Graph Data Conversion

To run the test case, simply execute:

cd ${OPENDIS_DIR}
cd examples/02_frank_read_src
python3 -i test_data_convert.py

Expected Behavior

This test case first run the same simulation as in test_frank_read_src_exadis.py, and then converts the dislocation network (graph) to various formats and check for self-consistency. If all tests are successful, you should see

1. test G1 sanity check PASSED
2. test G1_eq_G2 PASSED
3. test G1_eq_G4 PASSED

Conversion between ExaDiS and PyDiS using DisNetManager

At the end of the simulation, the final dislocation network is managed by the DisNetManager called net. The following line in the python code

G0 = net.get_disnet(ExaDisNet)

extracts the dislocation graph G0 in the ExaDisNet format (which is the native format for the ExaDiS library).

The following line in the python code

G1 = net.get_disnet(DisNet)

converts the dislocation graph to G1 in the DisNet format, which is more convenient to interact with by a human.
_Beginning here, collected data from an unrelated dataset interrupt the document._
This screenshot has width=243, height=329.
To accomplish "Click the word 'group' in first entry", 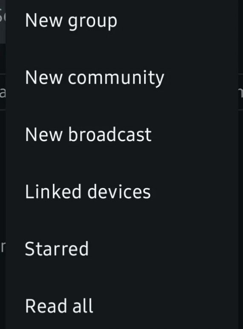I will [x=93, y=22].
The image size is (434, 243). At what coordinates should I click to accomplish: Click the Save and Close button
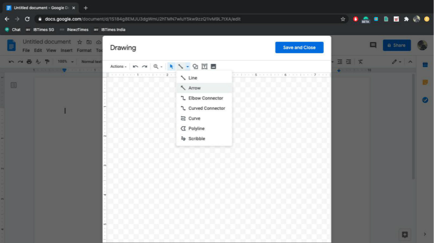[299, 48]
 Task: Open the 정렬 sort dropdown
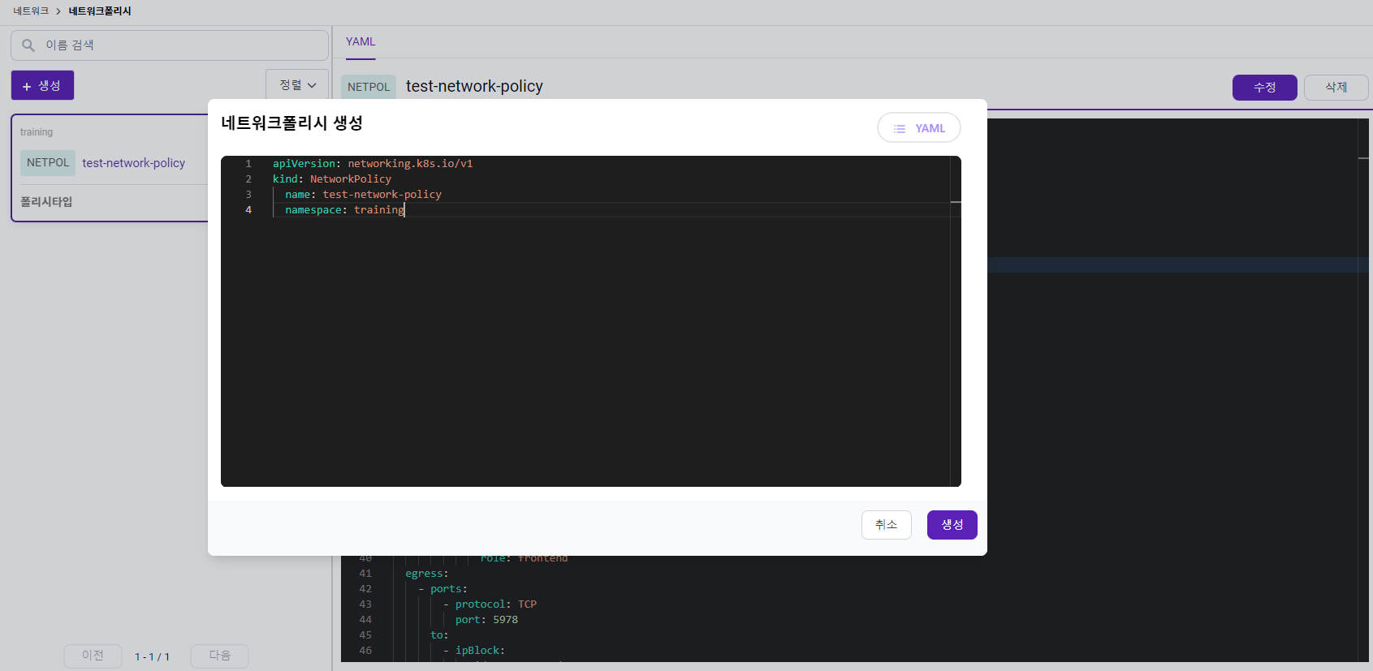(x=297, y=85)
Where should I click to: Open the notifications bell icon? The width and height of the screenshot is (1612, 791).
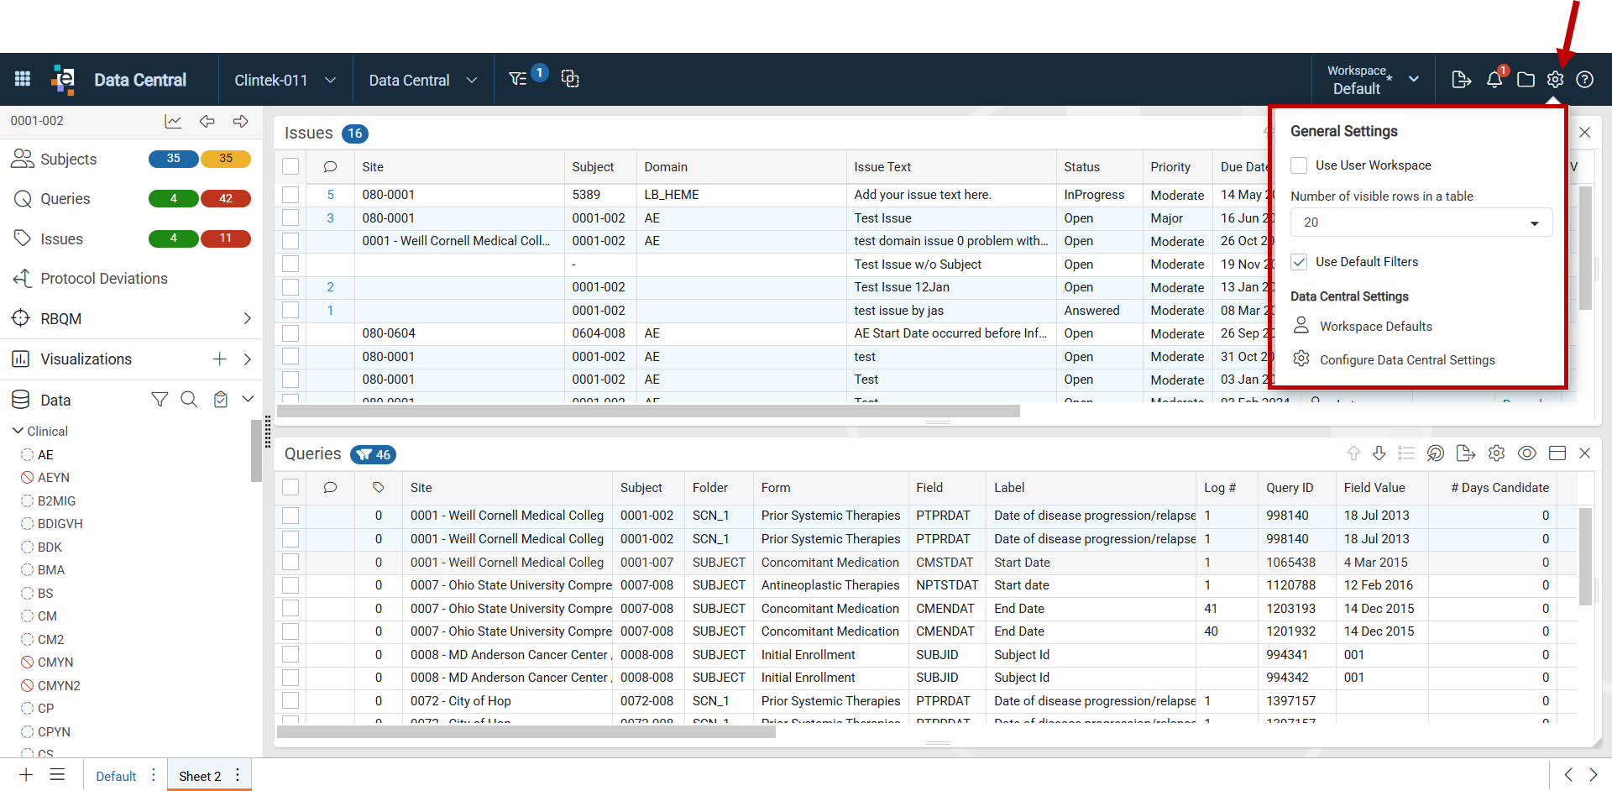pos(1494,80)
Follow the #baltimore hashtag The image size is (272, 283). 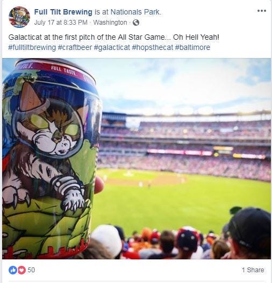(192, 47)
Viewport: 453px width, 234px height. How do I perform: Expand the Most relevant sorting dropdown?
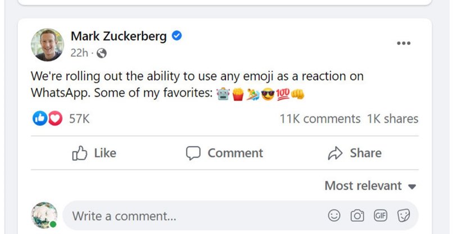(x=370, y=186)
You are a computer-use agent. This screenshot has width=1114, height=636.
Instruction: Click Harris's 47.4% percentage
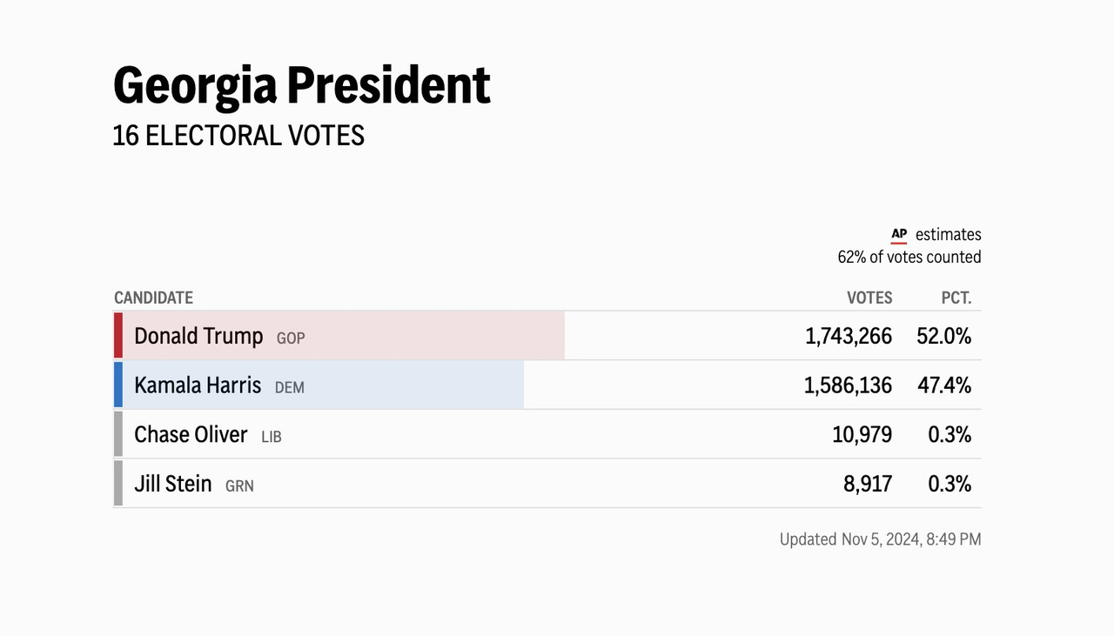point(944,385)
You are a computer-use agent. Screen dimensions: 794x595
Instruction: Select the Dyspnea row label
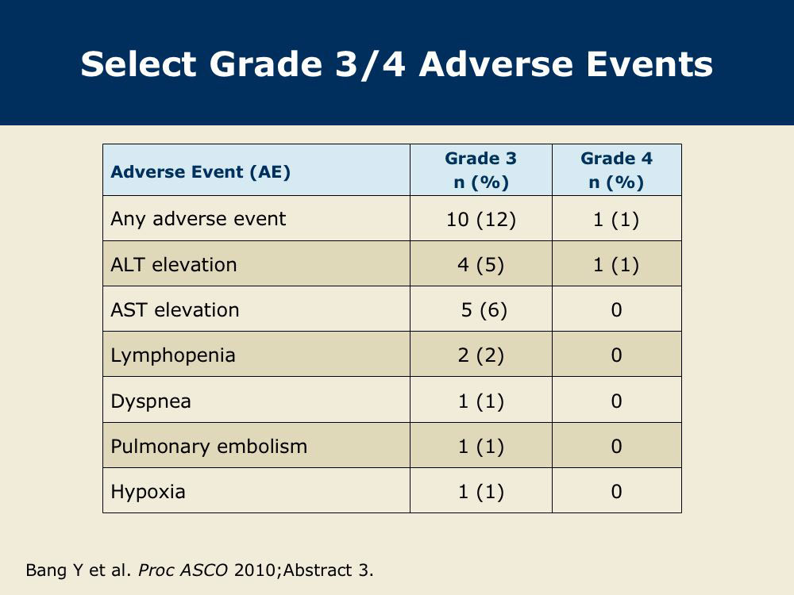click(x=150, y=401)
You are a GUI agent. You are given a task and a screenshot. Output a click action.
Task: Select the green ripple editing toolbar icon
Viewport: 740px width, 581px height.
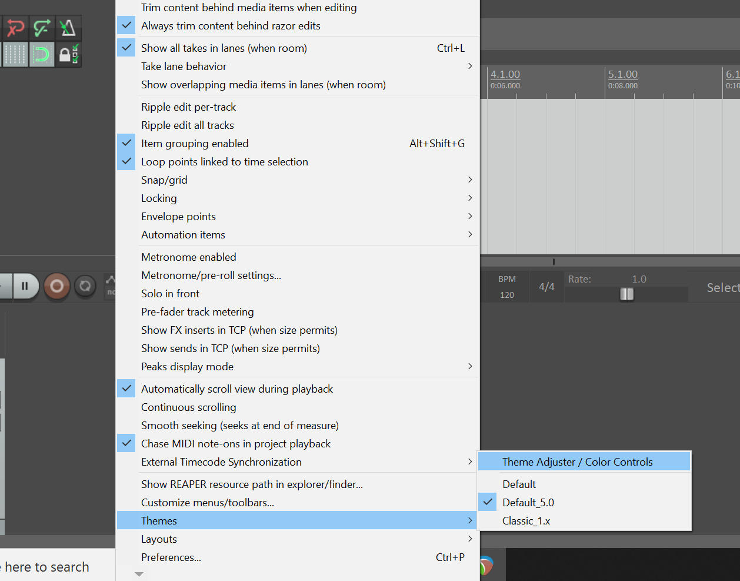click(42, 28)
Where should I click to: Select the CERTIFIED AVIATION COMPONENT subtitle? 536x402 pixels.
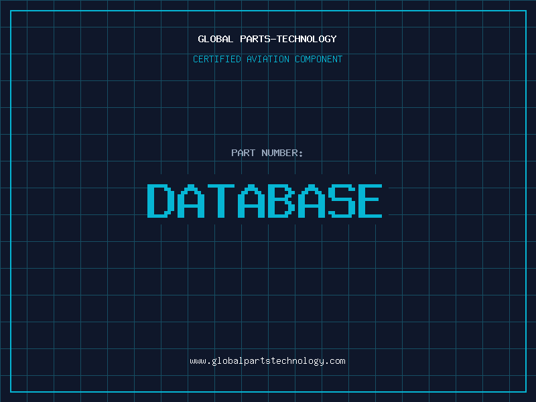[x=267, y=59]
For example, the DisNet has a function for sanity checks (e.g. the Burgers vectors for all dislocation lines going out of any node sum up to zero), which can be called as follows.

G1_sanity_check = G1.is_sane()

If G1_sanity_check is True, then the first test passes.

Conversion using export_data and import_data Functions

Both DisNet and ExaDisNet implement the export_data() and import_data() functions that can be used to convert data to different formats. As a self-consistency check, we first create an empty DisNet object G2, and then import the data exported by G1 as follows.

G2 = DisNet()
G2.import_data(G1.export_data())

The result G2 should be a copy that is identical to the original graph G1. We can verify this by calling the is_equivalent() function implemented in DisNet.

G1_eq_G2 = G1.is_equivalent(G2) and G2.is_equivalent(G1)

If G1_eq_G2 is True, then the second test passes.

Conversion to and from Networkx

Networkx is a widely used network library. DisNet has utility functions to export its graph to networkx format (DiGraph) and to import from networkx. As a self-consistency check, we first export the dislocation graph to networkx object G3, and then import data from G3 into a new DisNet object G4 as follows.

G3 = G1.to_networkx()
G4 = DisNet()
G4.from_networkx(G3)

The result G4 should again be a copy that is identical to the original graph G1. We can verify this by calling the is_equivalent() function implemented in DisNet.

G1_eq_G4 = G1.is_equivalent(G4) and G4.is_equivalent(G1)

If G1_eq_G4 is True, then the third test passes.